→ Extracted entries:
____

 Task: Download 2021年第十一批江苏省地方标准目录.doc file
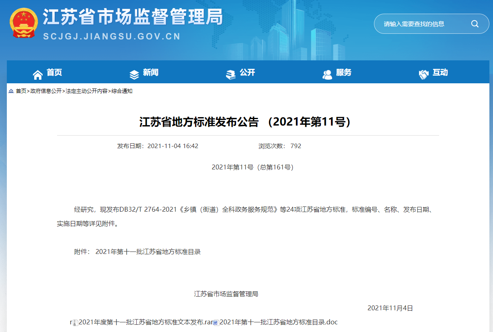(279, 322)
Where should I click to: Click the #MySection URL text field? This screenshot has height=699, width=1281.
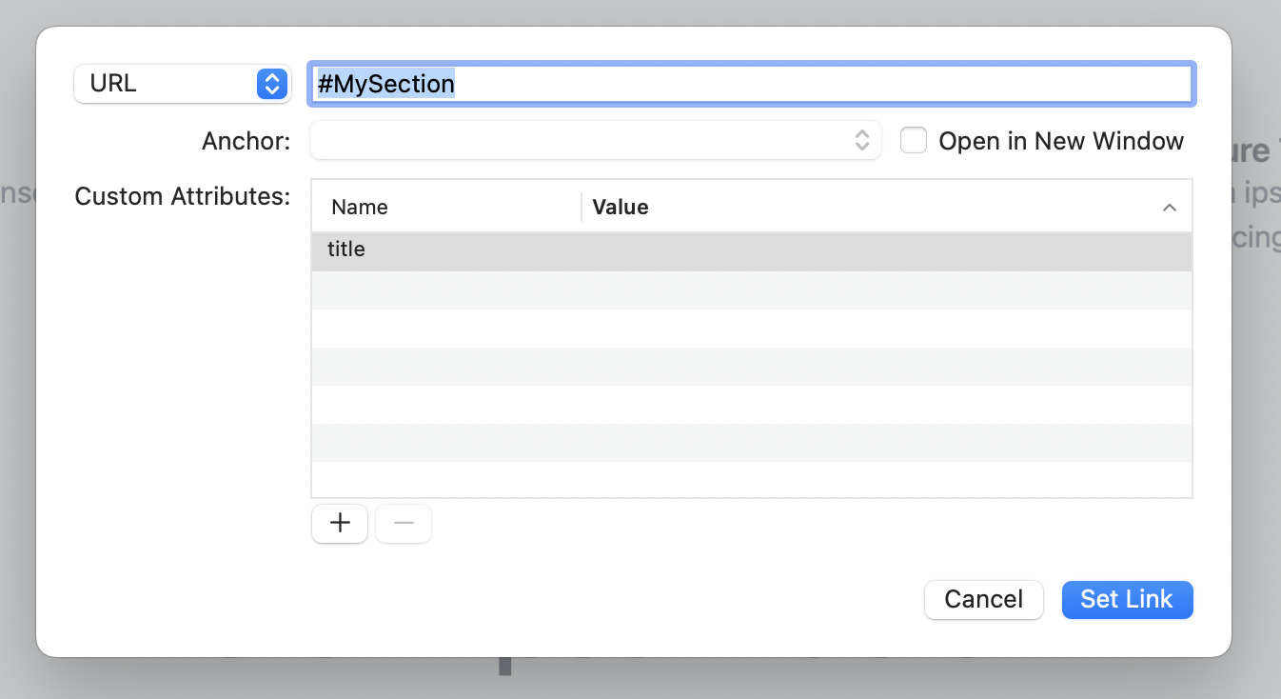click(752, 84)
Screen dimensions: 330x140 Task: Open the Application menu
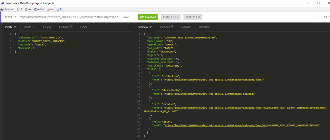(7, 9)
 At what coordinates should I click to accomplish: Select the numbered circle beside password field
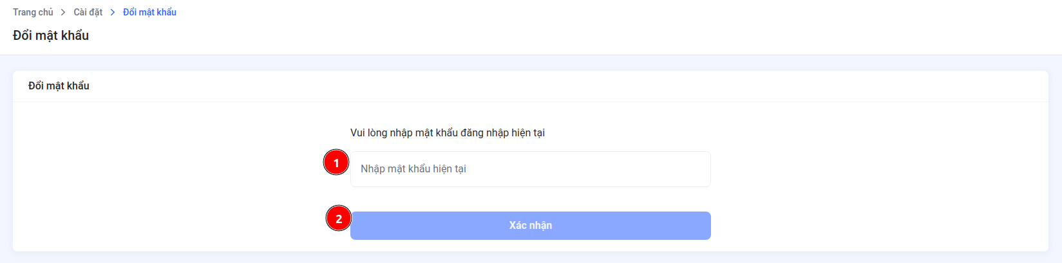[336, 163]
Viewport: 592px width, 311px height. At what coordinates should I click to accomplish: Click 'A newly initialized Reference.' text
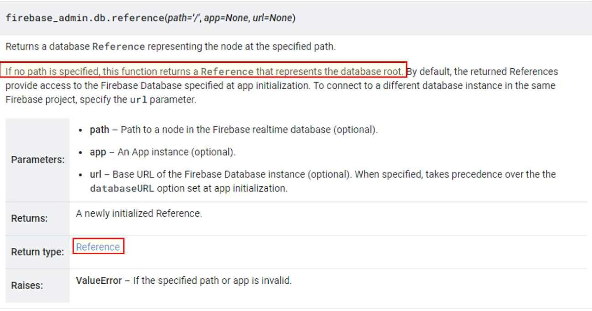[139, 214]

____

→ Goal of the exercise:
Tally the lines in the data that contain the word "accomplish", treating case as significant, and give only the number.

→ Written response:
2